One of Zarate’s favorite chicken dishes is seco de pollo, a Peruvian chicken-cilantro stew. “It’s a very rustic dish, so you can use the thighs or the whole chicken cut up,” he says. He rubs the chicken with salt, pepper and chopped garlic, then covers it with a light lager beer, letting it marinate for 30 to 40 minutes.

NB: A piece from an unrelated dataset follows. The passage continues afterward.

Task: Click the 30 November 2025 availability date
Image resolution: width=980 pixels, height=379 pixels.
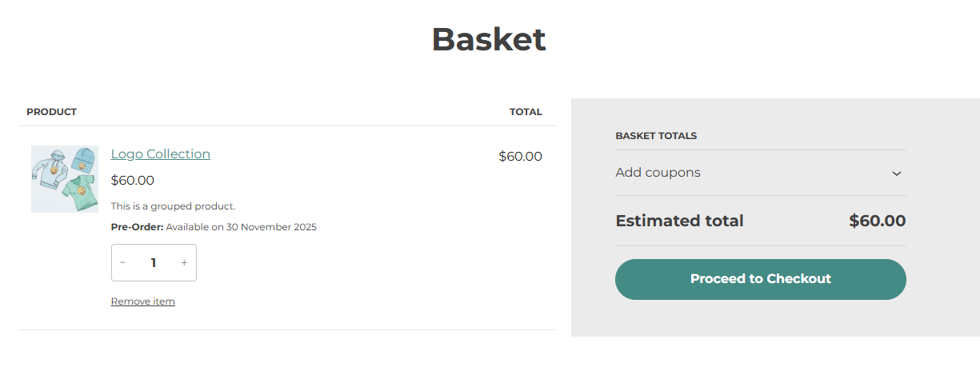Action: coord(271,227)
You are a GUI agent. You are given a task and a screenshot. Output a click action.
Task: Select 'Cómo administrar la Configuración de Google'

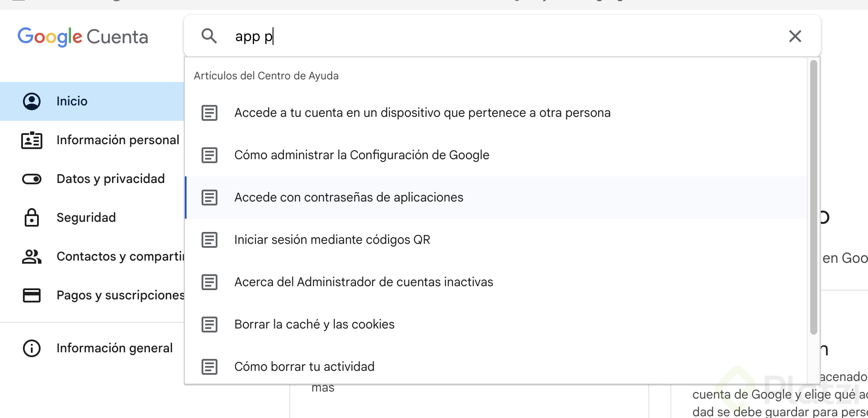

For the aderezo (dressing), he combines red onion, garlic and aji amarillo. The dressing component is key to Peruvian cuisines. “Slowly fry in olive oil, add a spoonful of cumin powder plus some liquid from the marinade, and a couple of bunches of cilantro, so you’re blending the cilantro with the ‘beer juice’ to blend properly,” he says. Zarate then “cooks” the cilantro until it changes color to a darker green. He then adds the chicken, cooking it slowly and adding chicken stock, then simmering the stew for 25 to 30 minutes.

Subtly Brazilian
Brazilian-born Paula DaSilva, executive chef at 1500°, the 140-seat restaurant within the Eden Roc Renaissance, Miami Beach, Fla., spent most of her early years in her family’s Brazilian restaurant in Massachusetts. With a move to South Florida where her parents opened two restaurants, DaSilva’s love of cooking led her to pursue formal culinary training. Although instrumental in creating the concept for 1500° — a blend of farm-to-table with classic steakhouse cookery — DaSilva has intentionally kept the Brazilian influences subtle, “so people wouldn’t think it’s a Brazilian steakhouse,” she admits. But if you’re looking for that Brazilian accent on the menu, you’ll find it in the 10-ounce Prime Top Sirloin Picanha. “It’s a typical Brazilian cut — it’s the one that looks like a horseshoe with a nice fat cap on it. It comes from the top round — a very underutilized cut but super-packed with flavor,” DaSilva says. For a bit more of the “subtle” Brazilian influence, she serves it with crispy garlic yucca.

Whole Fried Florida Snapper has its place as a special entrée on the menu. Here, it is lightly floured and deep-fried — innards removed but bones left intact. The dish and preparation is reminiscent of a childhood meal DaSilva recalls enjoying in Brazil.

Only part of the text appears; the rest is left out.